In D.C.'s Ward 6, Wells's progressive agenda assailed as out of touch

By Mike DeBonis
Washington Post Staff Writer
Wednesday, August 18, 2010

In the hot Saturday noontime, Tommy Wells stands on your porch in a beat-up Nats cap, short-sleeve muslin shirt and a pair of Chuck Taylors. He has a question for you: "Anything you need from your council member?"

That's a common question around town this election season. But if you ask the council member about some typical neighborhood concerns, Wells, running for a second, four-year term representing Ward 6, might have some unorthodox answers.

If you need some help finding a parking space in the evening, for instance, expect to have a chat about your new, nonautomotive transportation options. And if you need to know why H Street NE needs a streetcar line, prepare for some arithmetic.

"A bus holds 60 people; a trolley car holds 160 people. It's just mathematics," Wells told James W. Fenwick, 83, who has lived in the 1400 block of E Street NE since 1960 and remembers the last time trolleys plied the corridor.

"Didn't like it then, but that's all the choice you had," Fenwick said. "Who's gonna ride 'em?"

But Fenwick's neighbors, Ernest Postell and James W. Bragg, helped convince him that Wells deserves his vote, reminding him, for instance, about the new senior center being built in the neighborhood.

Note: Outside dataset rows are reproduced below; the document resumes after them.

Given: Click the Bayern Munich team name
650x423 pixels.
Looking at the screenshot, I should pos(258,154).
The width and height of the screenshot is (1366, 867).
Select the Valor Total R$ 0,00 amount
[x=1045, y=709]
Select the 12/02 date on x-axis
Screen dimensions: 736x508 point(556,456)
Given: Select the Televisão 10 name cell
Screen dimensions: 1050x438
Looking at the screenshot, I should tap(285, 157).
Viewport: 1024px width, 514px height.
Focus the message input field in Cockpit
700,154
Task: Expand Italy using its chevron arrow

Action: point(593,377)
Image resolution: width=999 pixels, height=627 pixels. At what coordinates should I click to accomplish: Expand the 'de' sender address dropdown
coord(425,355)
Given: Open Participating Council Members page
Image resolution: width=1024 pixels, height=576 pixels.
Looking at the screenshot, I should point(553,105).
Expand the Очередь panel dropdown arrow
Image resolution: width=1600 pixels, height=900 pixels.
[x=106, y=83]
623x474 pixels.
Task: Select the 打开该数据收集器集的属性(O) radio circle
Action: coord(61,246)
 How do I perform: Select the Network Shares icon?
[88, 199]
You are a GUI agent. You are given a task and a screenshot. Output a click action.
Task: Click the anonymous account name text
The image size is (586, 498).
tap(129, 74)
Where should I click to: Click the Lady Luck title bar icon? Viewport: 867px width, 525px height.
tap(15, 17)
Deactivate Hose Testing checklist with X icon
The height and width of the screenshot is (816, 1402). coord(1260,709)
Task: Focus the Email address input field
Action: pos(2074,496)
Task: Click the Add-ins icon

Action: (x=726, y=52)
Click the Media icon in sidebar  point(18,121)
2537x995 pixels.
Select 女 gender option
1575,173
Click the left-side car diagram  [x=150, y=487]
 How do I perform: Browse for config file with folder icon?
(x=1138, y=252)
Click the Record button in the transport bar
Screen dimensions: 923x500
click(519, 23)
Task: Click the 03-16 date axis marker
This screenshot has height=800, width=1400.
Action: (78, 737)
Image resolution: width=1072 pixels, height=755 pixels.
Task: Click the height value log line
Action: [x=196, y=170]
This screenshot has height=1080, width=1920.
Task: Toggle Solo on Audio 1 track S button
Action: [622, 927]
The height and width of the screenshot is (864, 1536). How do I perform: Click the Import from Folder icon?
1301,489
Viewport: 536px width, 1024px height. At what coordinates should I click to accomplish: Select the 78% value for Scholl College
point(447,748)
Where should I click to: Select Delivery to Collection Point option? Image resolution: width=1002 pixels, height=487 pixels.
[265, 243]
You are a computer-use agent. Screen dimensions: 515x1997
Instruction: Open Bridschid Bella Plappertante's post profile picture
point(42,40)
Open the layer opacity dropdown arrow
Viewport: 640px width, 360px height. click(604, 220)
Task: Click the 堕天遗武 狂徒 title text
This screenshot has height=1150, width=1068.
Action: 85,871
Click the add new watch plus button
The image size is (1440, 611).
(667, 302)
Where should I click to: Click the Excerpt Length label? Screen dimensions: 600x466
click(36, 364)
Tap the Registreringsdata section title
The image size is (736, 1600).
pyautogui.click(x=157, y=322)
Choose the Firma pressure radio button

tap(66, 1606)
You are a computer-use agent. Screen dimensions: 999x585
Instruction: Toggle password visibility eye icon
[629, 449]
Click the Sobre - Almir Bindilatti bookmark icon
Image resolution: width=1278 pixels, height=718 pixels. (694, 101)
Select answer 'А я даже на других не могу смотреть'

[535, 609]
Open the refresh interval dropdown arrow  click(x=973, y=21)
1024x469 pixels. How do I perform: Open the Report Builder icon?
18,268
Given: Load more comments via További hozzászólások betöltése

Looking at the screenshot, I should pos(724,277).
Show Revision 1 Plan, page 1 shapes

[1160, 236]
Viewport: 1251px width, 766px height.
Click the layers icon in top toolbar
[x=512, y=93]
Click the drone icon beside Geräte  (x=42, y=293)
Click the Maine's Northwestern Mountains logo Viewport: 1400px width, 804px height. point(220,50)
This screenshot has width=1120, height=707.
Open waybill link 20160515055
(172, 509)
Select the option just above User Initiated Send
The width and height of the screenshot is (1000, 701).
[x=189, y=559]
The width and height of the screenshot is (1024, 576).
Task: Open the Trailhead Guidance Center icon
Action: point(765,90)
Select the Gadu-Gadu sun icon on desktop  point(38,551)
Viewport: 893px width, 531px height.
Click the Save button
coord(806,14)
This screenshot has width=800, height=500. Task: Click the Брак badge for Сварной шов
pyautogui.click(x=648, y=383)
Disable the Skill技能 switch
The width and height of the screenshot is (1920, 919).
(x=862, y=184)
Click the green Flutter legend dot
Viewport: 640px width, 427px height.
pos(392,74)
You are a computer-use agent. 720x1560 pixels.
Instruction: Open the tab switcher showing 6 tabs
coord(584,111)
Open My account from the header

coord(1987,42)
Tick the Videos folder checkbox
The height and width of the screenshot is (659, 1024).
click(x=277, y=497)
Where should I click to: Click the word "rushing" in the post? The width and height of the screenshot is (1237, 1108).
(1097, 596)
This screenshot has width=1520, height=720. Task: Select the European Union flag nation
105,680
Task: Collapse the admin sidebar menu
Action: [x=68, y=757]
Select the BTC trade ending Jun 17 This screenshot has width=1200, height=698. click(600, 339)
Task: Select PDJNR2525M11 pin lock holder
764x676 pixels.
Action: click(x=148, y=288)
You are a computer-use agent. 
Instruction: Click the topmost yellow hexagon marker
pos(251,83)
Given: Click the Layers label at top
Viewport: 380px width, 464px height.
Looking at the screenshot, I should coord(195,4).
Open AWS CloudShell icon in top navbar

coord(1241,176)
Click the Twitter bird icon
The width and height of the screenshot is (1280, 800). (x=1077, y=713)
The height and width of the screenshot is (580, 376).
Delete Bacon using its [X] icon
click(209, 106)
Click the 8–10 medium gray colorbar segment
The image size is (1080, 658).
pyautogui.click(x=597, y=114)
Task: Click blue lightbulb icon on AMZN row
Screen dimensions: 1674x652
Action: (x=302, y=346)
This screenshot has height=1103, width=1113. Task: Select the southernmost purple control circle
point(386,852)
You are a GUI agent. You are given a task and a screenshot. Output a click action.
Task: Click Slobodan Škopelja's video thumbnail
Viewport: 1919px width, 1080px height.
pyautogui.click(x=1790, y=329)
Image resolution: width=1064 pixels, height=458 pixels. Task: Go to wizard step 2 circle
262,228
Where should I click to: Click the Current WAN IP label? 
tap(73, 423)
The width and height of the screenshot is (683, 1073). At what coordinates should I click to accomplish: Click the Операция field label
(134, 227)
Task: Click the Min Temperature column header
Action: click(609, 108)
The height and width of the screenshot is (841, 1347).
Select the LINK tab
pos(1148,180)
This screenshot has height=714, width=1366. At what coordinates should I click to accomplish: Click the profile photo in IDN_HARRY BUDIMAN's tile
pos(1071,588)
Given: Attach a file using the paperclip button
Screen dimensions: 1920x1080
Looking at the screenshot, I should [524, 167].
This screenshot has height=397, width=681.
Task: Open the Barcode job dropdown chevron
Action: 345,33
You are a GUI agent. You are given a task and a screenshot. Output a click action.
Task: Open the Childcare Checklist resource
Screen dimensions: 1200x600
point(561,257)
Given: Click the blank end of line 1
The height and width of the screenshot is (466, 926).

Wells has become a local politician of a modern sort, conversant in a brand of retail politics well suited to the close-knit neighborhoods and liberal politics of Capitol Hill and its environs. His animating principle is emblazoned on yard signs and on the awards he distributes to ward denizens each year: a "livable and walkable city." He has been among the council's most outspoken supporters of high-density development, bicycle and pedestrian amenities and public transportation. But his vision, combined with fast-paced development, has opened Wells to criticism that "livable-walkable" is a vision with selective benefits.

He faces a challenge from Kelvin J. Robinson, once chief of staff to Mayor Anthony A. Williams (D), who says Wells has focused on his home neighborhood of Capitol Hill to the detriment of the ward's outlying communities.

More pointedly, Robinson said Wells's advocacy of sweeping environmental and social legislation -- including his signature accomplishment, a city-mandated 5-cent tax on disposable grocery bags -- has come at the expense of bread-and-butter concerns such as reducing crime.

"The question is always asked, 'Livable and walkable' for whom?" Robinson said. "That's how it has played out."

Ward 6, the only one of the city's eight wards to touch all quadrants, is at the crossroads of a development boom.

In Southeast Washington, Nationals Park is at the center of an ambitious redevelopment plan meant to turn an industrial zone along the Anacostia River into a living and shopping destination. On the ward's eastern fringe, a massive redevelopment of the former D.C. General Hospital campus stands to recapture another portion of the Anacostia waterfront for public use. A similarly ambitious development is intended to recast the fraying Southwest Waterfront. And in Northeast, the riot-scarred H Street corridor has rebounded with astonishing vigor after decades of neglect; the street is dotted with bars, restaurants and boutiques.